Making me even more nervous is the reminder of how fast this can be taken away. A girl I used to know has had a horrible journey to finally fall pregnant with IVF. 7w3d down the track she might be loosing her precious little bubble. My heart is truly breaking for her. She doesn't deserve this. I really hope a miracle happens for her, if there was a need for one its now!
It reminds me how one day you think everything is fine and the next it all comes crashing down.

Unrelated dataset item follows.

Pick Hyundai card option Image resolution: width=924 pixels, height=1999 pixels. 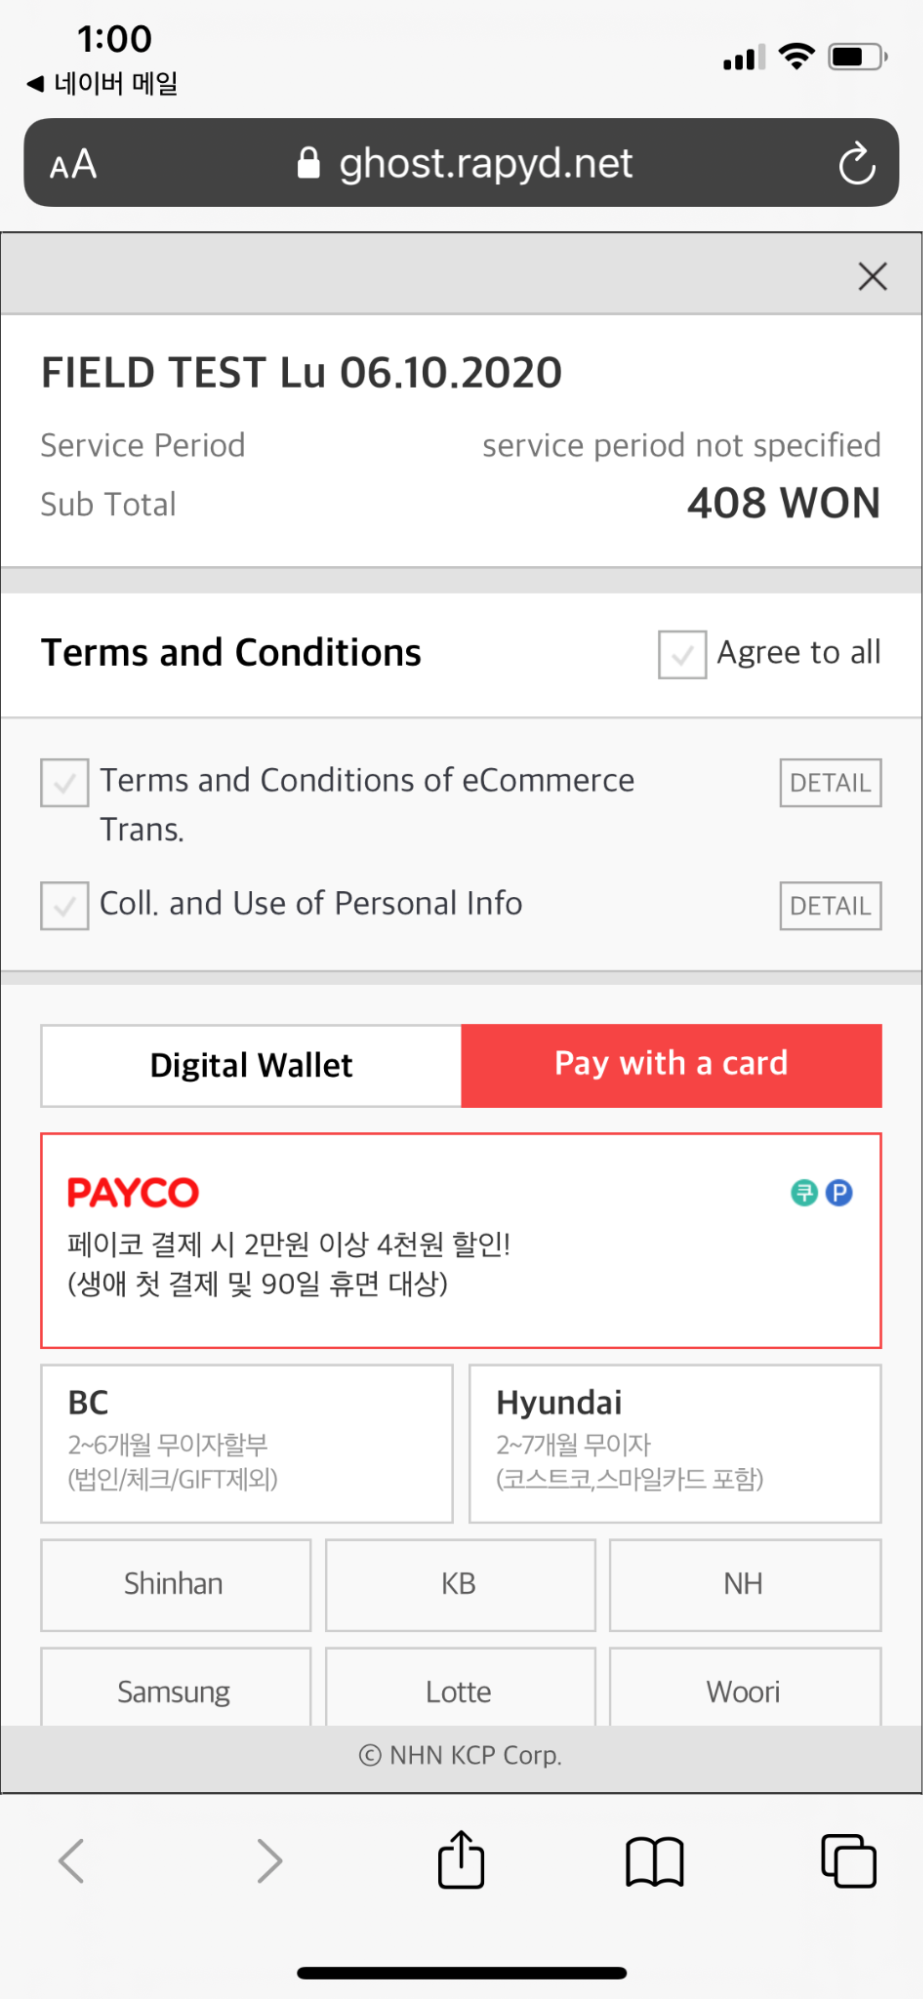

I am really sick this time and everyone keeps saying thats usually a good sign that bubba is growing strong. But I am still so scared and nervous. I keep wondering if I am imagining all these things. My bbs aren't sore today only a little tender. The nipples are still painful but that drop in symptom gets me so worried. In true form I am already throwing up this morning so thats reassuring but I wonder can it be in my head? Normally I never throw up. Now I can't stop it. Surely that means its real??
Having a baby isn't supposed to be so hard and stressful.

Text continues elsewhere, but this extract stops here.